::: RECORDS TO USE :::

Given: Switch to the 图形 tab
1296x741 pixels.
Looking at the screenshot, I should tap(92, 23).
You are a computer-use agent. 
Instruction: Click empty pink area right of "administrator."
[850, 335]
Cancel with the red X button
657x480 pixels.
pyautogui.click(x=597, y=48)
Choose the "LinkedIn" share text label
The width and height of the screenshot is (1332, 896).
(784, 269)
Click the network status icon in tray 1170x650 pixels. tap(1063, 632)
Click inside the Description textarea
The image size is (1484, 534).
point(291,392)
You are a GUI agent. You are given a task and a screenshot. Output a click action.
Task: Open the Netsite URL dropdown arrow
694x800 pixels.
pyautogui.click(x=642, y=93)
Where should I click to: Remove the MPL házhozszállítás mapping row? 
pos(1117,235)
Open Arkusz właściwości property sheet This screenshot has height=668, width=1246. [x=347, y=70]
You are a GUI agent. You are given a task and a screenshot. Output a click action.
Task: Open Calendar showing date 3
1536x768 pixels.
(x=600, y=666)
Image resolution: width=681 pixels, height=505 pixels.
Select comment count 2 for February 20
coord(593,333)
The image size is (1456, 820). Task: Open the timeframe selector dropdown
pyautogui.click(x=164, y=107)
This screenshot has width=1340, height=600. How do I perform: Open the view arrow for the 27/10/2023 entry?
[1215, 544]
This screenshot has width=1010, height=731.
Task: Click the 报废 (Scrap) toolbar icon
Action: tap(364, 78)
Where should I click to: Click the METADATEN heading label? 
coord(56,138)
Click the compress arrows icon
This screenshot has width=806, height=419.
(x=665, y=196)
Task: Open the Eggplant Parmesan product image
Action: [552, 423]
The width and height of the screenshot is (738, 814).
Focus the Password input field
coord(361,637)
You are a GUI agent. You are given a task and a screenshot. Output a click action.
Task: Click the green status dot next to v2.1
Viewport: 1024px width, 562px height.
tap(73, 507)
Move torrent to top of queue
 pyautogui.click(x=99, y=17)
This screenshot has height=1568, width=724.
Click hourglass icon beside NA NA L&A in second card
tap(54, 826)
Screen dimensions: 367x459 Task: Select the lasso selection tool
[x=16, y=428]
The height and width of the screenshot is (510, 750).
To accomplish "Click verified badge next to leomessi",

:::

WORK INSTRUCTIONS >>
Your reply should consist only of the lines from the one containing "694x800 pixels." through the last line of the records, each reproduced exactly.

YOUR RESPONSE >>
694x800 pixels.
pyautogui.click(x=642, y=93)
Where should I click to: Remove the MPL házhozszállítás mapping row? 
pos(1117,235)
Open Arkusz właściwości property sheet This screenshot has height=668, width=1246. [x=347, y=70]
You are a GUI agent. You are given a task and a screenshot. Output a click action.
Task: Open Calendar showing date 3
1536x768 pixels.
(x=600, y=666)
Image resolution: width=681 pixels, height=505 pixels.
Select comment count 2 for February 20
coord(593,333)
The image size is (1456, 820). Task: Open the timeframe selector dropdown
pyautogui.click(x=164, y=107)
This screenshot has width=1340, height=600. How do I perform: Open the view arrow for the 27/10/2023 entry?
[1215, 544]
This screenshot has width=1010, height=731.
Task: Click the 报废 (Scrap) toolbar icon
Action: tap(364, 78)
Where should I click to: Click the METADATEN heading label? 
coord(56,138)
Click the compress arrows icon
This screenshot has width=806, height=419.
(x=665, y=196)
Task: Open the Eggplant Parmesan product image
Action: [552, 423]
The width and height of the screenshot is (738, 814).
Focus the Password input field
coord(361,637)
You are a GUI agent. You are given a task and a screenshot. Output a click action.
Task: Click the green status dot next to v2.1
Viewport: 1024px width, 562px height.
tap(73, 507)
Move torrent to top of queue
 pyautogui.click(x=99, y=17)
This screenshot has height=1568, width=724.
Click hourglass icon beside NA NA L&A in second card
tap(54, 826)
Screen dimensions: 367x459 Task: Select the lasso selection tool
[x=16, y=428]
The height and width of the screenshot is (510, 750).
To accomplish "Click verified badge next to leomessi",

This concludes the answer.